(a) (1) In this section the following words have the meanings indicated.
(2) “Abuse–deterrent opioid analgesic drug product” means a brand name or generic opioid analgesic drug product approved by the U.S. Food and Drug Administration with abuse–deterrent labeling that indicates the drug product is expected to result in a meaningful reduction in abuse.

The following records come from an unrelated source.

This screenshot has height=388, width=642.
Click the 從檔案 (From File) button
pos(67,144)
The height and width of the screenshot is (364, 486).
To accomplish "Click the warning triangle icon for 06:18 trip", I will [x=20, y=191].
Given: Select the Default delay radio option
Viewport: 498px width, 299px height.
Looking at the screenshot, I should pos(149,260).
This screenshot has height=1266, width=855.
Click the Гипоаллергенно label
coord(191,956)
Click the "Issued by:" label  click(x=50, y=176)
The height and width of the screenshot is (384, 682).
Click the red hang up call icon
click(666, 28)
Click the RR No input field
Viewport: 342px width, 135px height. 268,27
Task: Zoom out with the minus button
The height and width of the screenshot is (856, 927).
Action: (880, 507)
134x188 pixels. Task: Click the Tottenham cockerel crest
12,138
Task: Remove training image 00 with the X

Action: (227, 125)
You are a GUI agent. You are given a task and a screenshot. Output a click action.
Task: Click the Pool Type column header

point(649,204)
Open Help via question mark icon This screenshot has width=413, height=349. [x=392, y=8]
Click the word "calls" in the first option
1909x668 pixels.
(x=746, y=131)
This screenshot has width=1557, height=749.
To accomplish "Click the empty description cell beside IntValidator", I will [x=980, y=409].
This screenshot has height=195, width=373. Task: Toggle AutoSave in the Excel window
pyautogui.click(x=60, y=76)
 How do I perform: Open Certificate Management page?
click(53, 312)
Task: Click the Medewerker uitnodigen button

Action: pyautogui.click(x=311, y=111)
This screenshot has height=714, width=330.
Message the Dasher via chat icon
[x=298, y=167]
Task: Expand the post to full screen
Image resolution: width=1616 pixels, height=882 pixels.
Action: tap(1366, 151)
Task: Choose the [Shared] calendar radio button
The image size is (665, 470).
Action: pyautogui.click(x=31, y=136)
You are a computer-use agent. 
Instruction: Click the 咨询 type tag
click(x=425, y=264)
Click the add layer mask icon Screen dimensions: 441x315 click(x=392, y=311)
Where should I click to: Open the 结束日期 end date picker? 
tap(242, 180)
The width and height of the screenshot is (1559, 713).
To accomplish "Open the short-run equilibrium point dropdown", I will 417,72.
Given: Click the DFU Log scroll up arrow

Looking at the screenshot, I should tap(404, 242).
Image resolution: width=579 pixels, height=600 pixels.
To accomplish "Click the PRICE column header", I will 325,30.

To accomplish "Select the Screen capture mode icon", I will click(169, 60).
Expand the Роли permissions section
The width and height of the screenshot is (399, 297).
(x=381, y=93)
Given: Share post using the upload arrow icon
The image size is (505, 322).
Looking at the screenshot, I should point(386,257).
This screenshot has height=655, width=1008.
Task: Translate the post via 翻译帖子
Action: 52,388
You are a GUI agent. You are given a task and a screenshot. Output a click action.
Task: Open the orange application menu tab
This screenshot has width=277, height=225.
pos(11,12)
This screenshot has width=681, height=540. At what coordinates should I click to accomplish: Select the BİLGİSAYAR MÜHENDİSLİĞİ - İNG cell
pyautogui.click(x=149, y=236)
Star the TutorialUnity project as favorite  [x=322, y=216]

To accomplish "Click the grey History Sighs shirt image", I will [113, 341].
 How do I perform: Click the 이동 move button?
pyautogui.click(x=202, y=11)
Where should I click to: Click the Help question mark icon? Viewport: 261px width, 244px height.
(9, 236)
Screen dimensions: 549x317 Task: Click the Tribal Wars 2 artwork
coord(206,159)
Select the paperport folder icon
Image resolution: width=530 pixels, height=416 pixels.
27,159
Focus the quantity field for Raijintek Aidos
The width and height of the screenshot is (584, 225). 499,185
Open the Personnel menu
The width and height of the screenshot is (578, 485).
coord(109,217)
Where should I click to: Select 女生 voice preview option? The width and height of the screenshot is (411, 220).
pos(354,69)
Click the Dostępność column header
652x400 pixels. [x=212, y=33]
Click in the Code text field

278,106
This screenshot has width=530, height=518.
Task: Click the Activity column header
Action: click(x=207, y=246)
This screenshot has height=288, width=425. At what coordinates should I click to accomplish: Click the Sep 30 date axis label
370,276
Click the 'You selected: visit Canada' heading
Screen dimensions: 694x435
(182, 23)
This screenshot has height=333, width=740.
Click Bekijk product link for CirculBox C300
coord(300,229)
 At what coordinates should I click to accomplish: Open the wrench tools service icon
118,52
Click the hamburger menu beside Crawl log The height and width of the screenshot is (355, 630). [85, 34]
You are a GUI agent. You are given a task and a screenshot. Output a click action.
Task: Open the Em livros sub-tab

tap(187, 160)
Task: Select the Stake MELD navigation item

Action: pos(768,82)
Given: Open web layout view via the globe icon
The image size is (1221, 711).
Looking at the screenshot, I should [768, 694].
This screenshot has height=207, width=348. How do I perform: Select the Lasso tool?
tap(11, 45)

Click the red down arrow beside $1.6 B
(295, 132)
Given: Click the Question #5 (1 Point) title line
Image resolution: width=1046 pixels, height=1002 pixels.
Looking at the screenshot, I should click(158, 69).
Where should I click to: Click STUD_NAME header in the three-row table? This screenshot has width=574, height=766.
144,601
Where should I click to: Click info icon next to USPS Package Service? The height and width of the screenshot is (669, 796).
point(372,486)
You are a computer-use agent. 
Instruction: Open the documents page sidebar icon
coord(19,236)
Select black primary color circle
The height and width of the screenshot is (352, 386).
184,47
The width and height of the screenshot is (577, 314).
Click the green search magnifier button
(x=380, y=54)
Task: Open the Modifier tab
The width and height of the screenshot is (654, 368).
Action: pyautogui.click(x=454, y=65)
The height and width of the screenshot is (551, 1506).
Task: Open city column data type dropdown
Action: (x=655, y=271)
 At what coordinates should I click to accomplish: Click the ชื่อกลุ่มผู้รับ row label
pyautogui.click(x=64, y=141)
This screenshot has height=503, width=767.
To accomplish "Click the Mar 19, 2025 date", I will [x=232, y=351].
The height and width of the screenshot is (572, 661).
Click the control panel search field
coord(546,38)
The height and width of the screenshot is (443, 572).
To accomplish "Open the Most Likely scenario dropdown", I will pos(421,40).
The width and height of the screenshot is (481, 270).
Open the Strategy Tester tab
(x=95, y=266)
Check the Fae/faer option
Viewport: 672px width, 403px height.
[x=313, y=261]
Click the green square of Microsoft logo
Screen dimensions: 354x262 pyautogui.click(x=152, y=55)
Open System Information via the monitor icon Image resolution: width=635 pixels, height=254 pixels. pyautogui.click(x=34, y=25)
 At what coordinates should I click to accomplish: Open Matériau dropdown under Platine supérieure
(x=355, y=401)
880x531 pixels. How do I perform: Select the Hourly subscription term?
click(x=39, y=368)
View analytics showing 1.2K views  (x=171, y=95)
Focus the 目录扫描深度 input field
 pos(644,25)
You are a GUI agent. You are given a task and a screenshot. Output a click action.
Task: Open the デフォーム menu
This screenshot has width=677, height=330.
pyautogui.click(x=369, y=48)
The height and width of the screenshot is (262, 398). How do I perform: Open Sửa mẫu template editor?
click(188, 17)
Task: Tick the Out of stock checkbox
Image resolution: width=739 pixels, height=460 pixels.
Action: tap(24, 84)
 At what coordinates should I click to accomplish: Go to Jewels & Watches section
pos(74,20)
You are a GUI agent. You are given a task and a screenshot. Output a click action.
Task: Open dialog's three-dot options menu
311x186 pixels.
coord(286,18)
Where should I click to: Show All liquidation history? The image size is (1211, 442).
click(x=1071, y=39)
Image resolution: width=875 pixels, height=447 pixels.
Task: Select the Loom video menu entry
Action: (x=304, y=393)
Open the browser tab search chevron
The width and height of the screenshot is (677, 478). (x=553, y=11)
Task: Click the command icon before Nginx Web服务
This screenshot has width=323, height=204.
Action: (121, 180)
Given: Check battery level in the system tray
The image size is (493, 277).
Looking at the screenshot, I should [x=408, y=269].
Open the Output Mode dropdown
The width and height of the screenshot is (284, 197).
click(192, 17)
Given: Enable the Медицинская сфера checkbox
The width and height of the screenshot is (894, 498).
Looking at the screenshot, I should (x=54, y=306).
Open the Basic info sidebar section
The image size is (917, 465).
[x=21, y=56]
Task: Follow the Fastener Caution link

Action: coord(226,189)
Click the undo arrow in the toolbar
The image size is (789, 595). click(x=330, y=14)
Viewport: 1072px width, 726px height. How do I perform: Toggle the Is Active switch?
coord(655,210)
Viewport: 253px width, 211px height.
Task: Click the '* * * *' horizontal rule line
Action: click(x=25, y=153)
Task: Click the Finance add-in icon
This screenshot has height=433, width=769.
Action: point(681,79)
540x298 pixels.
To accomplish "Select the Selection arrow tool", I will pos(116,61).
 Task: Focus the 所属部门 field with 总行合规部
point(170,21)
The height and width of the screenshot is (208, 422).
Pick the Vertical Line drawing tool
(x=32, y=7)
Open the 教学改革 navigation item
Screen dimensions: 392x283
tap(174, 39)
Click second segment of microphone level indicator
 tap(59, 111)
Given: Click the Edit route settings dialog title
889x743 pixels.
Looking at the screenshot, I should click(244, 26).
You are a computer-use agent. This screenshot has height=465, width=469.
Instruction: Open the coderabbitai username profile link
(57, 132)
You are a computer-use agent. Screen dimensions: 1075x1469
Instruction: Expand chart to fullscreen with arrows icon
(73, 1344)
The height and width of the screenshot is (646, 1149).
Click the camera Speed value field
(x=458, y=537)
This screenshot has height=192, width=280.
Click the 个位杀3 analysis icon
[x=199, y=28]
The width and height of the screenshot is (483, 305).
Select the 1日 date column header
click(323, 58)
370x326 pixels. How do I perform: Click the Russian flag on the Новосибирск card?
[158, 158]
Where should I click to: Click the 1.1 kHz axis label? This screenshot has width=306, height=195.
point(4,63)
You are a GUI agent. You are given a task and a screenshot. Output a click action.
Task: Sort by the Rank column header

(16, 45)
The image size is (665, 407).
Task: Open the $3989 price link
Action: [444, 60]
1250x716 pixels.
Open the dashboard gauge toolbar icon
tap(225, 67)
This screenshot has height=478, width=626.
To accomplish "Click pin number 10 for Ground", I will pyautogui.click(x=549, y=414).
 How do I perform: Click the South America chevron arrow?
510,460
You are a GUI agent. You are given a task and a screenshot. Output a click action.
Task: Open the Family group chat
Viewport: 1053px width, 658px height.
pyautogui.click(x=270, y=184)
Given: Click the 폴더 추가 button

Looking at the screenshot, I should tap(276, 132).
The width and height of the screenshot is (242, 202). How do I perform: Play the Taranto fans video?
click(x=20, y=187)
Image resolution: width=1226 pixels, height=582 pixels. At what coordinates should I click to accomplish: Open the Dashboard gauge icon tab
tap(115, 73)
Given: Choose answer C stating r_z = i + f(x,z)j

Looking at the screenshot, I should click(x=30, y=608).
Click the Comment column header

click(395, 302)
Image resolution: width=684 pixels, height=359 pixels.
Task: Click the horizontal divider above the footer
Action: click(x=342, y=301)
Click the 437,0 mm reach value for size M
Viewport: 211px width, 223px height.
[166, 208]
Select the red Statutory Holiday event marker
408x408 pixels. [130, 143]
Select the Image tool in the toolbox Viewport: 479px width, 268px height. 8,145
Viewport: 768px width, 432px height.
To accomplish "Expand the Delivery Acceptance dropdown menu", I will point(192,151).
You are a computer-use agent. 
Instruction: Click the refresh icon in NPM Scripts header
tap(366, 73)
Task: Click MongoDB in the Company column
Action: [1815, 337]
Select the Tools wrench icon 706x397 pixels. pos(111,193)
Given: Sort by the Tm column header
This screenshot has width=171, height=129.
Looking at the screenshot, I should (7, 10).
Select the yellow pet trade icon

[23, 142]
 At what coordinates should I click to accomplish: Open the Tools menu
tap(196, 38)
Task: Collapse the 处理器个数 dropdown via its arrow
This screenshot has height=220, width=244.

(3) “Opioid analgesic drug product” means a drug product that contains an opioid agonist and is indicated by the U.S. Food and Drug Administration for the treatment of pain, regardless of whether the drug product:
(i) is in immediate release or extended release form; or
(ii) contains other drug substances.
(b) (1) This section applies to:
(i) insurers and nonprofit health service plans that provide coverage for prescription drugs under individual, group, or blanket health insurance policies or contracts that are issued or delivered in the State; and
(ii) health maintenance organizations that provide coverage for prescription drugs under individual or group contracts that are issued or delivered in the State.
(2) An insurer, a nonprofit health service plan, or a health maintenance organization that provides coverage for prescription drugs through a pharmacy benefits manager is subject to the requirements of this section.
(c) (1) An entity subject to this section shall provide coverage for:
(i) at least two brand name abuse–deterrent opioid analgesic drug products, each containing different analgesic ingredients, on the lowest cost tier for brand name prescription drugs on the entity’s formulary for prescription drug coverage; and
(ii) if available, at least two generic abuse–deterrent opioid analgesic drug products, each containing different analgesic ingredients, on the lowest cost tier for generic drugs on the entity’s formulary for prescription drug coverage.
(2) An entity subject to this section may not require an insured or an enrollee to first use an opioid analgesic drug product without abuse–deterrent labeling before providing coverage for an abuse–deterrent opioid analgesic drug product covered on the entity’s formulary for prescription drug coverage.
(d) Notwithstanding subsection (c)(2) of this section, an entity subject to this section may undertake utilization review, including preauthorization, for an abuse–deterrent opioid analgesic drug product covered by the entity, if the same utilization review requirements are applied to non–abuse–deterrent opioid analgesic drug products covered by the entity in the same formulary tier as the abuse–deterrent opioid analgesic product.